Starting in the 16th century and lasting through the 18th, Europe saw a string of werewolf trials that would put America’s witch trials to shame. Accusations of lycanthropy (transforming into a werewolf) started in France and quickly spread throughout the continent. Though many of the “shape-shifters” were clearly mentally ill, they were often accused of satanism — then tortured, mutilated, and worse.

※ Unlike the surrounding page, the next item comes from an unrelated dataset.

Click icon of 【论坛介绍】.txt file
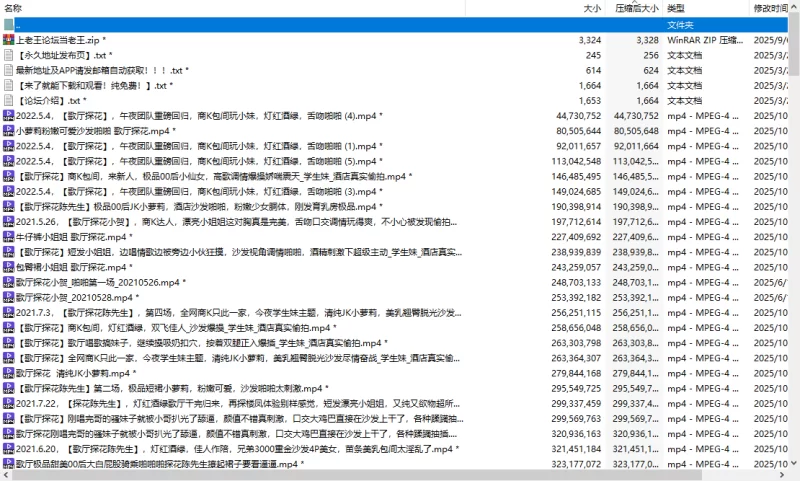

This is the story of how millions of Europeans briefly lost their minds over a few imaginary furry beasts:
It started in France
The first recorded instance of werewolfery occurred in Poligny, France, in 1521. There, authorities accused Michel Verdun of lycanthropy after wolves killed several locals. Somehow, officials ended up at the home of Verdun, who (after a lengthy torture session) confessed to being a werewolf, along with two of his compatriots, Pierre Bourgot and Philibert Montot.


Others are accused
Soon, accusations of lycanthropy were rampant across France and the rest of the European continent. Many of them, including that of Frenchman Jacques Roulet, involved tales of a transformational salve. Several claimed that the devil had provided them with a special ointment that they could rub on themselves in order to transform — and then murder and eat children.

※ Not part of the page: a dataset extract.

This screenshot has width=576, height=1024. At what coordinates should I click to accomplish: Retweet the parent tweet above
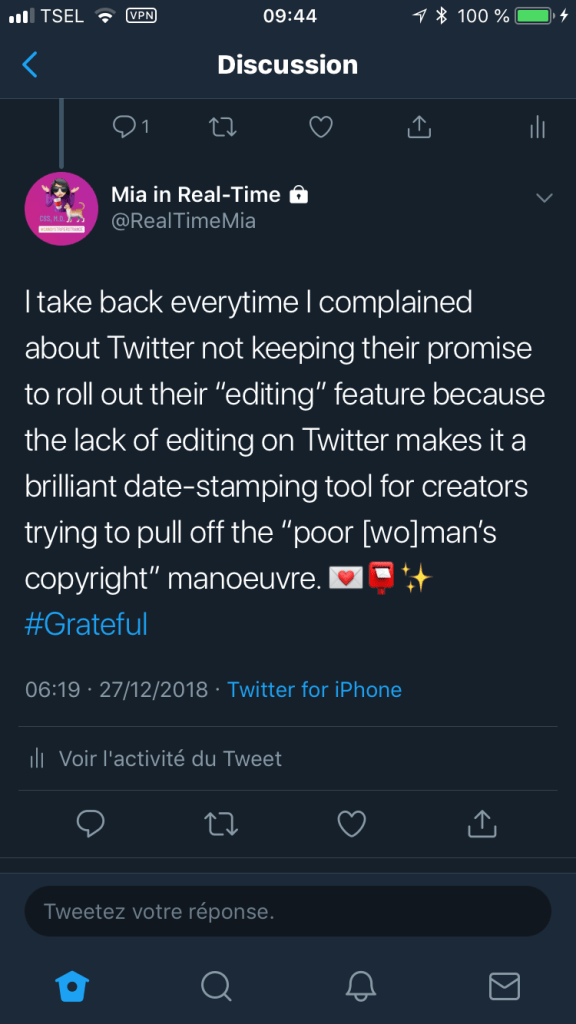click(222, 127)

Roulet, incidentally, was found “feeble-minded” and sent to the 16th century equivalent of a psychiatric hospital. Many others didn’t fare as well. Peter Stubbe, a German man, claimed that satan gifted him with a belt that allowed him to shapeshift for the sake of murder. He was executed by having his skin ripped from his body, arms and legs broken, and head removed (before being burned).